Research out today from the DCLG (still getting used to that acronym!) is really interesting, and to me, quite a shock. It shows quite how few developments actually involve any sort of section 106 agreement to offset their commercial gain by contributing to the public good.

60 per cent of medium and large residential sites and 90 per cent of smaller sites, and an amazing 79 per cent of retail developments and 88 per cent of industrial applications have no s106 obligations attached to their planning permissions. That's incredibly low in my opinion. And the value of the s106 agreements that are made only added up to £2bn in 2003/04. - not very much, and to put that in more comprehensible figures, the average value per agreement was as follows:

Affordable housing has the highest average at just under £250,000, followed by education (£118,000), transport and travel (£83,000), community and leisure (£59,000) and open space (£25,000).

Given the amount of money that is being made by these commercial developments, contributing £25k to 'open space' is completely pathetic. That would pay for a few yards of new pavement at most. And a quarter of a million for affordable housing is also completely risible, paying for maybe three new units, or a fresh lick of paint on an aging council block? Granted, I know that a lot of developments provide public open space, amenities and affordable housing within the development as they know that otherwise they would be obligated to pay, but still I am amazed at how low these figures are.

Commenting on the report, Yvette Cooper said: "The research shows there should be plenty of scope to increase contributions from planning gain without hindering development" and for once, I think that's an understatement.

Comments

Anonymous said…
In my experience, the problem is that Local Authorities leave S106 negotiations literally to the last minute (often the day before a planning committee), as if it's slightly sordid and no-one really wants to deal with it, and then stipulate all sorts of lovely things they would like money for - schools, libraries, parks etc etc.
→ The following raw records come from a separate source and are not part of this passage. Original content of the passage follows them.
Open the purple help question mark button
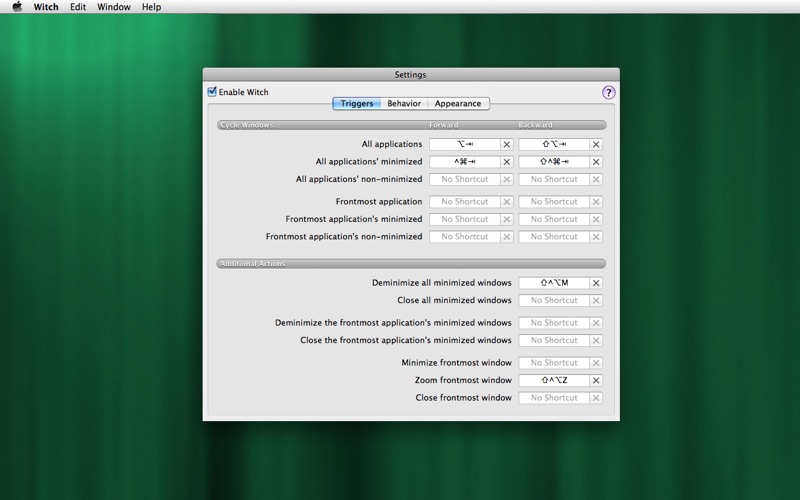Viewport: 800px width, 500px height. 608,92
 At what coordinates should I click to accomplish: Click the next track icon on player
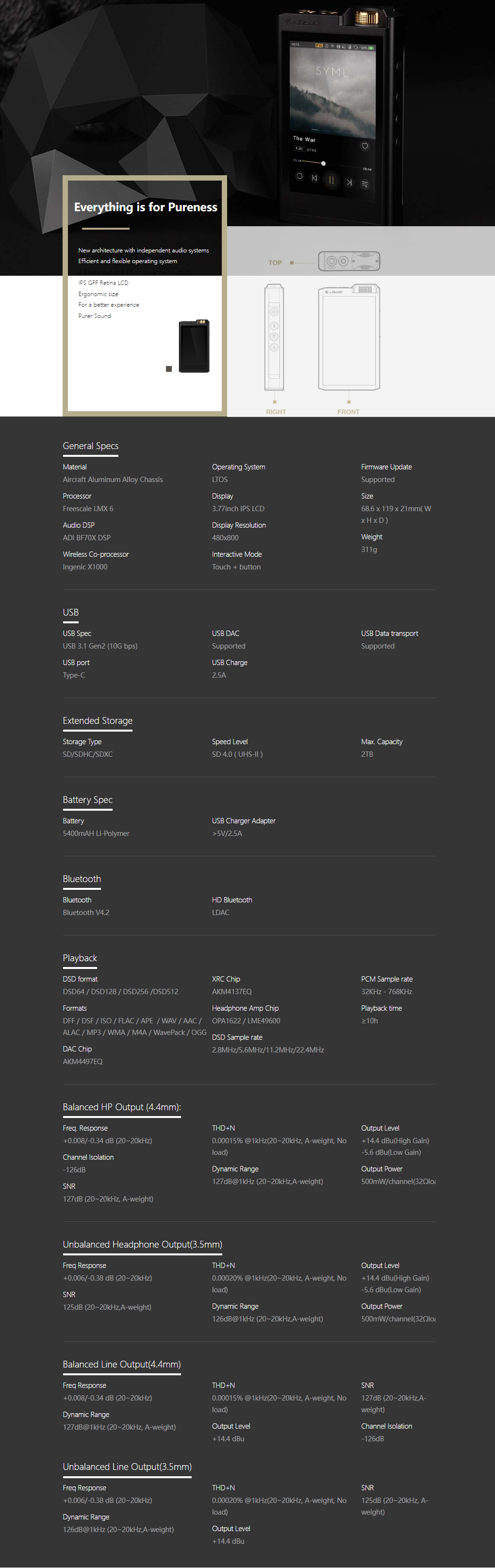coord(349,182)
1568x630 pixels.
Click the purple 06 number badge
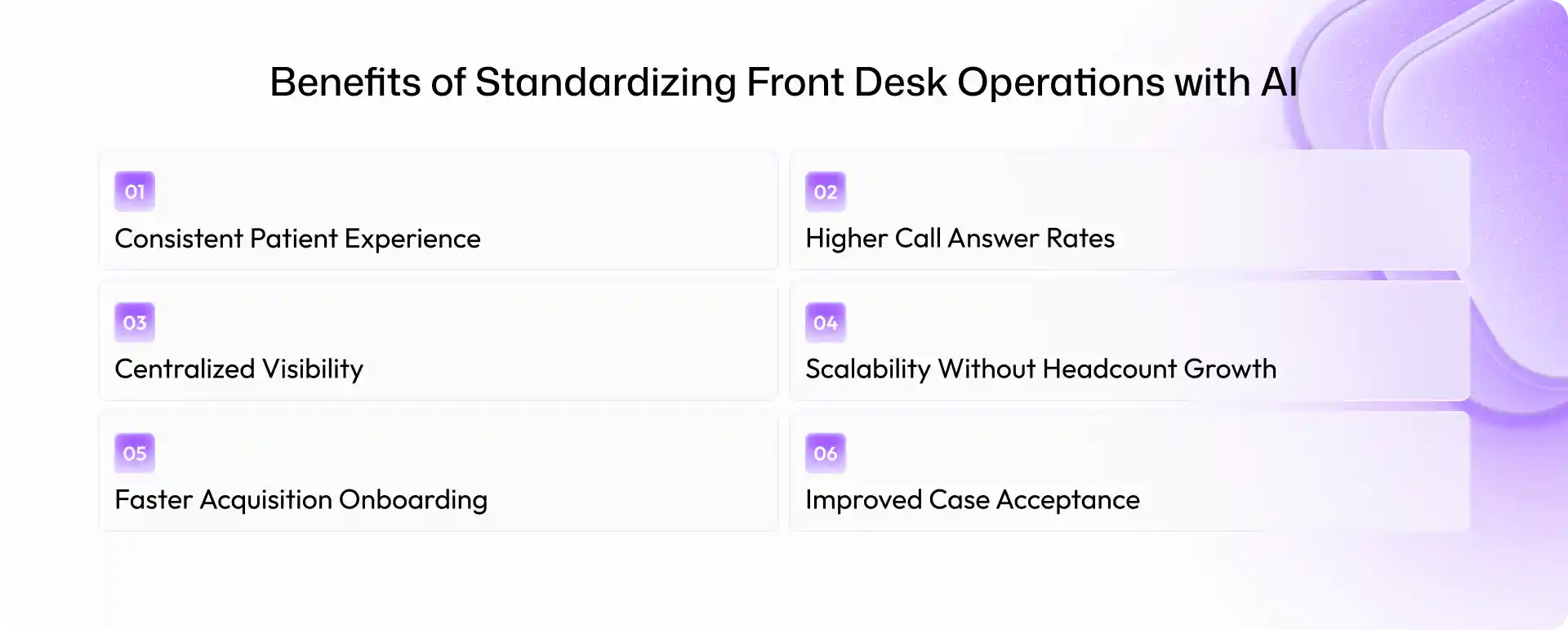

Developers quite rightly say, "Hang on, when did you decide all this?" If LPAs were more proactive and reasonable, developers could allow for the payments when buying land.
Equally, puzzling is the use of S106 agreements for developments of exclusively affordable housing. Payments for open space, highways and education are often required even when the development is being publicly funded. This is often a relatively large sum compared to the development value and completely disproportionate to the payments required for many retail developments.

In some cases, I am sure this is due in part to the nervousness of local authorities, who belive that onerous planning conditions will scare away developers and leave their town without new employment and retail facitlities.